Given data:
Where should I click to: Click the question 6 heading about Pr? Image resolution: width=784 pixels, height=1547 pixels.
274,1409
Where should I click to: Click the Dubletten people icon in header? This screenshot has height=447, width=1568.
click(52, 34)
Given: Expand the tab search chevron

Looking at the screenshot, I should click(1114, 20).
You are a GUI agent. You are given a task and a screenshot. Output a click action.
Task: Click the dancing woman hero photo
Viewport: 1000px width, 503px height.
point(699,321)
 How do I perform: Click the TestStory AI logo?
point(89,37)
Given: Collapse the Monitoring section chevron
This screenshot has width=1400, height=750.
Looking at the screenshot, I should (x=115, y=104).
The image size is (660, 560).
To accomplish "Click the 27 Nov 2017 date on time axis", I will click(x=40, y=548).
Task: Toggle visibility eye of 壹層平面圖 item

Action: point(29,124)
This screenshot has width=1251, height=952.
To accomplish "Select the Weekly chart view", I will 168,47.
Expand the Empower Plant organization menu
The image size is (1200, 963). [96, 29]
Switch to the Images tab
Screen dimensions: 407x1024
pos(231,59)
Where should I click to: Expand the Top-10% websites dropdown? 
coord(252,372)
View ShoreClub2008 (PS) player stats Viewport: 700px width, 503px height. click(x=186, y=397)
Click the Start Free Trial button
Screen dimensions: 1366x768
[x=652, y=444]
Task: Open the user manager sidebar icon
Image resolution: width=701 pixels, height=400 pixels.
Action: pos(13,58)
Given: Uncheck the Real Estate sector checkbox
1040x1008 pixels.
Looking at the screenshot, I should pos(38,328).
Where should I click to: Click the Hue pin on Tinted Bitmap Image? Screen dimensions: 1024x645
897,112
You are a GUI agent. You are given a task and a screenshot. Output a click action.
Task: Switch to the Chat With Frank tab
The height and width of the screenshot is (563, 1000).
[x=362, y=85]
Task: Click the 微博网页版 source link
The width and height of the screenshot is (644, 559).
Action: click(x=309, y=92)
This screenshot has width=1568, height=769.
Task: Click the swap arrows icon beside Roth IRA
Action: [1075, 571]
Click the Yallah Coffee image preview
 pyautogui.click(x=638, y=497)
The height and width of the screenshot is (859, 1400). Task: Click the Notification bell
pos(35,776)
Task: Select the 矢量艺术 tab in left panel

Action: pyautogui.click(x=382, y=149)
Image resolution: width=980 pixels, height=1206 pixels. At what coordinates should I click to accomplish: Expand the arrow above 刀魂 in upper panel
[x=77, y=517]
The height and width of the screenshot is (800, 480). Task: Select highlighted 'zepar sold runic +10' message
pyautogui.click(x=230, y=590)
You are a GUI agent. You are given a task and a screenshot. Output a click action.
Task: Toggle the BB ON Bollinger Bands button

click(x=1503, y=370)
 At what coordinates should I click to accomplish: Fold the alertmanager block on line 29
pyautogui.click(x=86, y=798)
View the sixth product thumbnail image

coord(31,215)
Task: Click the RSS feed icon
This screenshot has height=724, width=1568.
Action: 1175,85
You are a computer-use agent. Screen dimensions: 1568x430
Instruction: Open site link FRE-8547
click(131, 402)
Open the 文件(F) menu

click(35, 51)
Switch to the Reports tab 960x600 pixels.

Exercise description:
Start at the first line and transcribe the data exactly through the last.

Answer to the problem:
Where should I click to: Click the question 6 heading about Pr? Image resolution: width=784 pixels, height=1547 pixels.
274,1409
Where should I click to: Click the Dubletten people icon in header? This screenshot has height=447, width=1568.
click(52, 34)
Given: Expand the tab search chevron

Looking at the screenshot, I should click(1114, 20).
You are a GUI agent. You are given a task and a screenshot. Output a click action.
Task: Click the dancing woman hero photo
Viewport: 1000px width, 503px height.
point(699,321)
 How do I perform: Click the TestStory AI logo?
point(89,37)
Given: Collapse the Monitoring section chevron
This screenshot has width=1400, height=750.
Looking at the screenshot, I should (x=115, y=104).
The image size is (660, 560).
To accomplish "Click the 27 Nov 2017 date on time axis", I will click(x=40, y=548).
Task: Toggle visibility eye of 壹層平面圖 item

Action: point(29,124)
This screenshot has width=1251, height=952.
To accomplish "Select the Weekly chart view", I will 168,47.
Expand the Empower Plant organization menu
The image size is (1200, 963). [96, 29]
Switch to the Images tab
Screen dimensions: 407x1024
pos(231,59)
Where should I click to: Expand the Top-10% websites dropdown? 
coord(252,372)
View ShoreClub2008 (PS) player stats Viewport: 700px width, 503px height. click(x=186, y=397)
Click the Start Free Trial button
Screen dimensions: 1366x768
[x=652, y=444]
Task: Open the user manager sidebar icon
Image resolution: width=701 pixels, height=400 pixels.
Action: pos(13,58)
Given: Uncheck the Real Estate sector checkbox
1040x1008 pixels.
Looking at the screenshot, I should pos(38,328).
Where should I click to: Click the Hue pin on Tinted Bitmap Image? Screen dimensions: 1024x645
897,112
You are a GUI agent. You are given a task and a screenshot. Output a click action.
Task: Switch to the Chat With Frank tab
The height and width of the screenshot is (563, 1000).
[x=362, y=85]
Task: Click the 微博网页版 source link
The width and height of the screenshot is (644, 559).
Action: click(x=309, y=92)
This screenshot has width=1568, height=769.
Task: Click the swap arrows icon beside Roth IRA
Action: [1075, 571]
Click the Yallah Coffee image preview
 pyautogui.click(x=638, y=497)
The height and width of the screenshot is (859, 1400). Task: Click the Notification bell
pos(35,776)
Task: Select the 矢量艺术 tab in left panel

Action: pyautogui.click(x=382, y=149)
Image resolution: width=980 pixels, height=1206 pixels. At what coordinates should I click to accomplish: Expand the arrow above 刀魂 in upper panel
[x=77, y=517]
The height and width of the screenshot is (800, 480). Task: Select highlighted 'zepar sold runic +10' message
pyautogui.click(x=230, y=590)
You are a GUI agent. You are given a task and a screenshot. Output a click action.
Task: Toggle the BB ON Bollinger Bands button

click(x=1503, y=370)
 At what coordinates should I click to accomplish: Fold the alertmanager block on line 29
pyautogui.click(x=86, y=798)
View the sixth product thumbnail image

coord(31,215)
Task: Click the RSS feed icon
This screenshot has height=724, width=1568.
Action: 1175,85
You are a computer-use agent. Screen dimensions: 1568x430
Instruction: Open site link FRE-8547
click(131, 402)
Open the 文件(F) menu

click(35, 51)
Switch to the Reports tab 960x600 pixels.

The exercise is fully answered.